November 29, 2009

Quileutes welcome Twilight fans

Twilight fiction doesn't always jibe with Quileute legend

By Paige DickersonThe Quileute people are ready to embrace the fans and teach them the real legends--which do not include the werewolves Meyer's books describe.

Though the legends about the origins of the Quileute people in the best-selling vampire books set in Forks and LaPush have some resemblance to the real stories--they both involve wolves--the tribe wants to make sure fans are aware of the rich reality of their true culture.

"We want to assure that all visits to LaPush are successful, enjoyable and provide lasting memories to those that are blessing us with their presence," said tribal councilwoman Anna Rose Counsell.

"The Twilight phenomenon gives the Quileutes the opportunity to educate those about who we are by way of sharing our own stories, food, song and dance passed down from generation to generation," she added.
And:Hatch said that, by some estimates, more than 100,000 visitors may visit LaPush throughout the next several years.

So far in 2009, more than 70,000 visitors have passed through the visitor centers in Forks and LaPush seeking to see the spots named in the books.

"Stephenie Meyer is a great fiction writer and her characters bring excitement to her story," said executive director Bill Peach.

"The culture of the Quileute tribe is also very exciting because of the very long time they have lived here, and the success of the tribe in preserving their culture.

"An opportunity for visitors to learn about the culture is to experience tribal art and purchase items such as handmade cedar baskets."

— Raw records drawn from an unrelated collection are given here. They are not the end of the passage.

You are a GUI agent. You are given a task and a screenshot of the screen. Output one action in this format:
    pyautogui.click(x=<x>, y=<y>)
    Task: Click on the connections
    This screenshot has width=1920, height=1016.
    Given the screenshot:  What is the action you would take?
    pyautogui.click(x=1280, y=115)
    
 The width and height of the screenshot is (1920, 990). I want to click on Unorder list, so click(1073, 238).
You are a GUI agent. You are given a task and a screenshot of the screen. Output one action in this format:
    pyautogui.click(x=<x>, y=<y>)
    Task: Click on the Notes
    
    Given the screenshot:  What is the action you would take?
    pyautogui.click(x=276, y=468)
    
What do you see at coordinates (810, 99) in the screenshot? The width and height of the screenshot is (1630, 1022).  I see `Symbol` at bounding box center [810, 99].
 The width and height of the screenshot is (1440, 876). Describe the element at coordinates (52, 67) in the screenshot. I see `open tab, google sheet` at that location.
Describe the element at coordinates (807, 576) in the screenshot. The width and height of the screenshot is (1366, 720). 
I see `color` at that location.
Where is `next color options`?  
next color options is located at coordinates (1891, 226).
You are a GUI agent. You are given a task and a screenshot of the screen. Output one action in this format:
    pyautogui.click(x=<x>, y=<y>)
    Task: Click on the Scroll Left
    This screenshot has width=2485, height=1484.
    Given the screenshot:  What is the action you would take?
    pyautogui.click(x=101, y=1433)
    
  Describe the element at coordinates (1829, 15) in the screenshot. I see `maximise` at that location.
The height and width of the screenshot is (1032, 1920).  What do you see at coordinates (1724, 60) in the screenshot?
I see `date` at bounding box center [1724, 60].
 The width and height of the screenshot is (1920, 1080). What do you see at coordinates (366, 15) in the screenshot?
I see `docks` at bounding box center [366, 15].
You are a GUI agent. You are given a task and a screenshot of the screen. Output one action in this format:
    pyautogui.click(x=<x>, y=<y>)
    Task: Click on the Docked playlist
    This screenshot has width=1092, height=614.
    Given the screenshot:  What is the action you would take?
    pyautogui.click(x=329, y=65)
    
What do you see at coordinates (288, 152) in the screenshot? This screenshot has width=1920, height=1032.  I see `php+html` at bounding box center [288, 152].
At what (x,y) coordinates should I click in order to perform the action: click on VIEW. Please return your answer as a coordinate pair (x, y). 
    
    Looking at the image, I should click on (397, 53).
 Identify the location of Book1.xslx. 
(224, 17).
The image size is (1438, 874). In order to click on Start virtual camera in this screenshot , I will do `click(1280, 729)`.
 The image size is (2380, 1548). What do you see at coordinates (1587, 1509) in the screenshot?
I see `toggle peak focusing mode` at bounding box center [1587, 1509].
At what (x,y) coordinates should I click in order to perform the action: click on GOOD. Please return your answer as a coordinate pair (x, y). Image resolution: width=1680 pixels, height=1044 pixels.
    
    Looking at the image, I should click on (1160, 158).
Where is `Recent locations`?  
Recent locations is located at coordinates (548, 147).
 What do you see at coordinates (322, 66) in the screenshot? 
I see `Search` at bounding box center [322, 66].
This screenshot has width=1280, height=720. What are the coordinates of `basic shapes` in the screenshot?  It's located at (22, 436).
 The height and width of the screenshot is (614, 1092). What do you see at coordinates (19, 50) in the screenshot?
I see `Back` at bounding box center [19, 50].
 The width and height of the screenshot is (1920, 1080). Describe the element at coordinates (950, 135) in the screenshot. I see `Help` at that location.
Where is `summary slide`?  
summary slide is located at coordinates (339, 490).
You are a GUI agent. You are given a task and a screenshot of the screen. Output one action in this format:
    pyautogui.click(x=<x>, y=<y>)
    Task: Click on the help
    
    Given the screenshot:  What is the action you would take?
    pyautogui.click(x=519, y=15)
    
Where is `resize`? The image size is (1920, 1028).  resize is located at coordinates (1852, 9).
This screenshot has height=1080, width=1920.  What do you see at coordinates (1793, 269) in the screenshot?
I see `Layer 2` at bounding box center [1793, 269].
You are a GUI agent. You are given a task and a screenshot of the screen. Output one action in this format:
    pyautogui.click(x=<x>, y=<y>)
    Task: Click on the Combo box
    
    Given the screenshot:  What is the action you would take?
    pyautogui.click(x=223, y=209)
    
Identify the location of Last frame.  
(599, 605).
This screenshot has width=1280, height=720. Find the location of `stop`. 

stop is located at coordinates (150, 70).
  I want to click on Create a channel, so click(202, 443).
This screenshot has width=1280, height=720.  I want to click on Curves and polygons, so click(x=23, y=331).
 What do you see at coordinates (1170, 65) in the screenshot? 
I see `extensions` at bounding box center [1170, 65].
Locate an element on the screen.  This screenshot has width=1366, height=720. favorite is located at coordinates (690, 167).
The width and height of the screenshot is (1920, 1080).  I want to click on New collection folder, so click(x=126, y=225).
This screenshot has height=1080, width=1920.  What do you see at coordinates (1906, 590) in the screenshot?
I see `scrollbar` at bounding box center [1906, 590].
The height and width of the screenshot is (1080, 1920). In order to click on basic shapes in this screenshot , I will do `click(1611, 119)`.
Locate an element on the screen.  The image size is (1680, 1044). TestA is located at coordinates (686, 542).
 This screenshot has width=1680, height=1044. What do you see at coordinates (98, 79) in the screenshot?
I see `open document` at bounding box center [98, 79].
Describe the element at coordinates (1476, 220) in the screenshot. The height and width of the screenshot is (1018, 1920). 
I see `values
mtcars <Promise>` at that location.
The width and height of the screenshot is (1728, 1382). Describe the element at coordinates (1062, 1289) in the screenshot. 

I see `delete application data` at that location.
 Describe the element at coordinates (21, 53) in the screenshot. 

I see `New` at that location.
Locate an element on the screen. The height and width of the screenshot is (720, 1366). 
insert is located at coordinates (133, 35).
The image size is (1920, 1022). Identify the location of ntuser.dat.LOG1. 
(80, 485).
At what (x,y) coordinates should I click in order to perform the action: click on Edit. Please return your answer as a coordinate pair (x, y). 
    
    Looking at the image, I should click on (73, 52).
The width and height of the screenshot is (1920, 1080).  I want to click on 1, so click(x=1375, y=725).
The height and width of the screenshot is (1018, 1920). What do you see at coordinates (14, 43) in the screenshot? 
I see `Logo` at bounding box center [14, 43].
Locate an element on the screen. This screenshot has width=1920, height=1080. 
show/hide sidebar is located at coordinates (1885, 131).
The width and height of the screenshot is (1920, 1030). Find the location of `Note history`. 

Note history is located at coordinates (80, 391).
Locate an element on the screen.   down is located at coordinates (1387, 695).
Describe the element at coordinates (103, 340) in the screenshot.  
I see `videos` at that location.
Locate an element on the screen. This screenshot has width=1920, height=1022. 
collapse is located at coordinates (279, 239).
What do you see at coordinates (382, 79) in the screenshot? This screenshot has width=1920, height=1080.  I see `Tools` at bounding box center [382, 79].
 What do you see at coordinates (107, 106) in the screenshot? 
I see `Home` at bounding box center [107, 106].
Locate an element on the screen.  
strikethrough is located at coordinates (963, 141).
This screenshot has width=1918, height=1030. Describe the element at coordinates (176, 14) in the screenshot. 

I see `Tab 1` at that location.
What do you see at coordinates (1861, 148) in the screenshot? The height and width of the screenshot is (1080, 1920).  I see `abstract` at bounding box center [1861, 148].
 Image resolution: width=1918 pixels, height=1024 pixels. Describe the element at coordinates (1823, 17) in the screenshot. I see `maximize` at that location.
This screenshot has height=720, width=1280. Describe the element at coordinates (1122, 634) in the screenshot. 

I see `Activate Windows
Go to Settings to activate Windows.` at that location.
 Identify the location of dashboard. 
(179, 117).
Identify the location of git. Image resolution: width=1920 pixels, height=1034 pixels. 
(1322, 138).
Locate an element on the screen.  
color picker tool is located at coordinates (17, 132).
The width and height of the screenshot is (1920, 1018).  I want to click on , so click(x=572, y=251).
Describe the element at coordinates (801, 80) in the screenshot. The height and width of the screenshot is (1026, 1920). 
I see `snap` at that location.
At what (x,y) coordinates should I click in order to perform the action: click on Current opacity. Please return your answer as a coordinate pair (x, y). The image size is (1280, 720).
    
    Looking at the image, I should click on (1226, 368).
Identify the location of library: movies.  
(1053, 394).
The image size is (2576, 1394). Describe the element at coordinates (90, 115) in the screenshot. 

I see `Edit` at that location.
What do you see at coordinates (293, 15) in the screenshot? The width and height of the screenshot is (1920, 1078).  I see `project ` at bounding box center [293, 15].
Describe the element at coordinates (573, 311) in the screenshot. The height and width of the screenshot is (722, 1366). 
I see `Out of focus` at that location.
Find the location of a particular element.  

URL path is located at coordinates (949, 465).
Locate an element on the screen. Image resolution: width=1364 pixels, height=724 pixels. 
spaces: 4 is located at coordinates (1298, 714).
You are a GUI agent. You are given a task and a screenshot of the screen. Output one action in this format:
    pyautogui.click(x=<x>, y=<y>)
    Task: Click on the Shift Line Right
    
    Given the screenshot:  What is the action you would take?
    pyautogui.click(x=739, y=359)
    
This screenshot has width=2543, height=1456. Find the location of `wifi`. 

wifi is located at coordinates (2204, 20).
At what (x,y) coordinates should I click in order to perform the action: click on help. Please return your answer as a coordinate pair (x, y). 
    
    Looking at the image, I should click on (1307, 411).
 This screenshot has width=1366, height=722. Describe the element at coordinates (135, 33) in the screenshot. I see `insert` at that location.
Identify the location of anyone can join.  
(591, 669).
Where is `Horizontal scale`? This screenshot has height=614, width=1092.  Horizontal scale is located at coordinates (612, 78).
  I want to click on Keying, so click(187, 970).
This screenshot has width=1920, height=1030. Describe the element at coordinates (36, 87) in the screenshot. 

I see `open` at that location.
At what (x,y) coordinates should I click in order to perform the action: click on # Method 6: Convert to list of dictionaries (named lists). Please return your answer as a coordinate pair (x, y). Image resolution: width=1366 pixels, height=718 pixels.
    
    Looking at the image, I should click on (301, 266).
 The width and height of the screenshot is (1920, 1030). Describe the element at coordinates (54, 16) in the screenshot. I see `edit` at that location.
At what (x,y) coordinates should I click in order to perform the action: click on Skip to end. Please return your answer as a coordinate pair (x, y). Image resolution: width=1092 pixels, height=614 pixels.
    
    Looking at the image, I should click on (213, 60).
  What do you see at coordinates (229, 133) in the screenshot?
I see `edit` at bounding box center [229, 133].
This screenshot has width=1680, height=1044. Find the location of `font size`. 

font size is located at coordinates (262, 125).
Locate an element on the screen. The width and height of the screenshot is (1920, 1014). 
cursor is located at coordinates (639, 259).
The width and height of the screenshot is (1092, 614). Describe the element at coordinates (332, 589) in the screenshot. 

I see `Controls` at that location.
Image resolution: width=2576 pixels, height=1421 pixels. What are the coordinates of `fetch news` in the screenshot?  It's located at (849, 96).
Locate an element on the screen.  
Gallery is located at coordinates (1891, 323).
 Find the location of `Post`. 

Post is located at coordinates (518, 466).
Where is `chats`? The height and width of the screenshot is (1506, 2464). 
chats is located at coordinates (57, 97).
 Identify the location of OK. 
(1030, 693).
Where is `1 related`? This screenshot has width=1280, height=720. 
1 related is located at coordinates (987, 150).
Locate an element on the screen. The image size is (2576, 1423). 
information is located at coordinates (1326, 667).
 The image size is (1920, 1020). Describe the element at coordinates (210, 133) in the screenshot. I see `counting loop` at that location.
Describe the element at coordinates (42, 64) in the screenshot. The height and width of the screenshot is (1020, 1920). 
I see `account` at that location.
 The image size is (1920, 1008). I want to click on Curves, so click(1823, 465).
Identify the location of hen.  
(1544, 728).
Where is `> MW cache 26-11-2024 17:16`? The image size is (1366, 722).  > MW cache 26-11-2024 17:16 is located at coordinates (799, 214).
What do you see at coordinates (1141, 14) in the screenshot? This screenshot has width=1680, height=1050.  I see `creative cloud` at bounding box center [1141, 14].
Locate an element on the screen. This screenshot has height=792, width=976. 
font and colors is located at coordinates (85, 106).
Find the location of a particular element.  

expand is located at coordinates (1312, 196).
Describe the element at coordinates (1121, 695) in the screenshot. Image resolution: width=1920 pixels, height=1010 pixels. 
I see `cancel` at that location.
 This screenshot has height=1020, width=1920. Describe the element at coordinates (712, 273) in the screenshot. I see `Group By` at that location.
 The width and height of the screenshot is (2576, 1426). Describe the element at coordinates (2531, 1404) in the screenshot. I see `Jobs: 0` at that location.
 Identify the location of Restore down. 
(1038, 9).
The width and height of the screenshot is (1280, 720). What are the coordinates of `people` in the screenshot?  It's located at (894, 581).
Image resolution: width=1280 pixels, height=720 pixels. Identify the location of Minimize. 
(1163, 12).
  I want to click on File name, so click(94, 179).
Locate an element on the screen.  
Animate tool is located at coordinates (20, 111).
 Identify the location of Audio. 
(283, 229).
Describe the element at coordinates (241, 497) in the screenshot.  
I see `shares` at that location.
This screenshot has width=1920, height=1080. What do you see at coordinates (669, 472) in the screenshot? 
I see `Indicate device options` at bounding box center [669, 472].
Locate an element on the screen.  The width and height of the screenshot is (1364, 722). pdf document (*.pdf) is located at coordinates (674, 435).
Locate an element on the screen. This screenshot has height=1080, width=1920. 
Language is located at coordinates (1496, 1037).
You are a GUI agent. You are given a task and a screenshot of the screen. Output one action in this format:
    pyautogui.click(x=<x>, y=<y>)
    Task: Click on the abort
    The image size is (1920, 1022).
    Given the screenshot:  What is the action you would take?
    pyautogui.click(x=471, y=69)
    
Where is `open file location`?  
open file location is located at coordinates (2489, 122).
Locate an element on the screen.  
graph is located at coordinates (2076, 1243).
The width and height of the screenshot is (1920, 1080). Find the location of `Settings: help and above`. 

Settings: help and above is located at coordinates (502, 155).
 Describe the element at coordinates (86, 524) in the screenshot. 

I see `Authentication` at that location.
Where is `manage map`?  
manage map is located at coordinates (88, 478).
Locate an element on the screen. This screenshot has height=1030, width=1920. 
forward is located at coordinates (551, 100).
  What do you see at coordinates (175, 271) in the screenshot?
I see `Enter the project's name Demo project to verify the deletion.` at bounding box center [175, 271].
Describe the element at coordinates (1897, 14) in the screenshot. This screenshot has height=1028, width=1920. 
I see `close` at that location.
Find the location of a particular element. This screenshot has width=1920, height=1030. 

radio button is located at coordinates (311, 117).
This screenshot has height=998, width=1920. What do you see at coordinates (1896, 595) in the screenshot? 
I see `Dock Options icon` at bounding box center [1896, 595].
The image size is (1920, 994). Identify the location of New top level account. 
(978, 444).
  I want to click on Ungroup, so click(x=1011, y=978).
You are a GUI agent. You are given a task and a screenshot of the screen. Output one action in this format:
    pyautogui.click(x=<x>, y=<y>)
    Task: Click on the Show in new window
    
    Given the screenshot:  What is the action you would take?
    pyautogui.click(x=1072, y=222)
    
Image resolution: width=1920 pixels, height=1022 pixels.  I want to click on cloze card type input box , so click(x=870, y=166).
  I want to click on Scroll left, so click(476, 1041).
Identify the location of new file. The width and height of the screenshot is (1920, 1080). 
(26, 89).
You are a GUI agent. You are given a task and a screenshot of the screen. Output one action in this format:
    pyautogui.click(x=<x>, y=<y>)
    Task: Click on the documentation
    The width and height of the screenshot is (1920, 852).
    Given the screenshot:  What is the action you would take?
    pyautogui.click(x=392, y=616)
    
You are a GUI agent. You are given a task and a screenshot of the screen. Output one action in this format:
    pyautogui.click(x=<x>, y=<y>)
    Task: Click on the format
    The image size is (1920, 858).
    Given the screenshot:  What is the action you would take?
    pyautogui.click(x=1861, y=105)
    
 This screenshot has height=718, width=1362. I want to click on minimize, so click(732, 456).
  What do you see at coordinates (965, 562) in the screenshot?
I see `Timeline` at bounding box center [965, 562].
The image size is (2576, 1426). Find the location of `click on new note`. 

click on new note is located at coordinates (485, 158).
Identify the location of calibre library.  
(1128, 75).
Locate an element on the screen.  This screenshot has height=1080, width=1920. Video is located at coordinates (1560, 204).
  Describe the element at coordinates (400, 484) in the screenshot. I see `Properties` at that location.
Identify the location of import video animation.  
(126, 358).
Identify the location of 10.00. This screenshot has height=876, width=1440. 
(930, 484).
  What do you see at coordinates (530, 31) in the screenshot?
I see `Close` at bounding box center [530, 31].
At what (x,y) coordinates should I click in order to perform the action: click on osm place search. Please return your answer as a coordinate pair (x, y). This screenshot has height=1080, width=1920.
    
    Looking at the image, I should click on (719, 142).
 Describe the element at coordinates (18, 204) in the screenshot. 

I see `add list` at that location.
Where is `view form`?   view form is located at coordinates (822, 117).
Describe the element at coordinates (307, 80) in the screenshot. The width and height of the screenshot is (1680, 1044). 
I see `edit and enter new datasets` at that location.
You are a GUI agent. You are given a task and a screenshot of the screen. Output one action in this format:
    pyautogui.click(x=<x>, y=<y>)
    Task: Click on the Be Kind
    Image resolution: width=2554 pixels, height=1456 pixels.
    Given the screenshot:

Since the "Twilight boom" the Quileute have embraced fans with storytelling on special fan weekends and events to entertain and teach.
Comment:  I previously posted articles on whether the Quileutes were embracing the Twilight phenomenon: Quileutes Ponder Twilight Tourism and Quileutes Embrace Twilight Tourism. Now it seems they're getting used to the idea and thinking of how to benefit from it.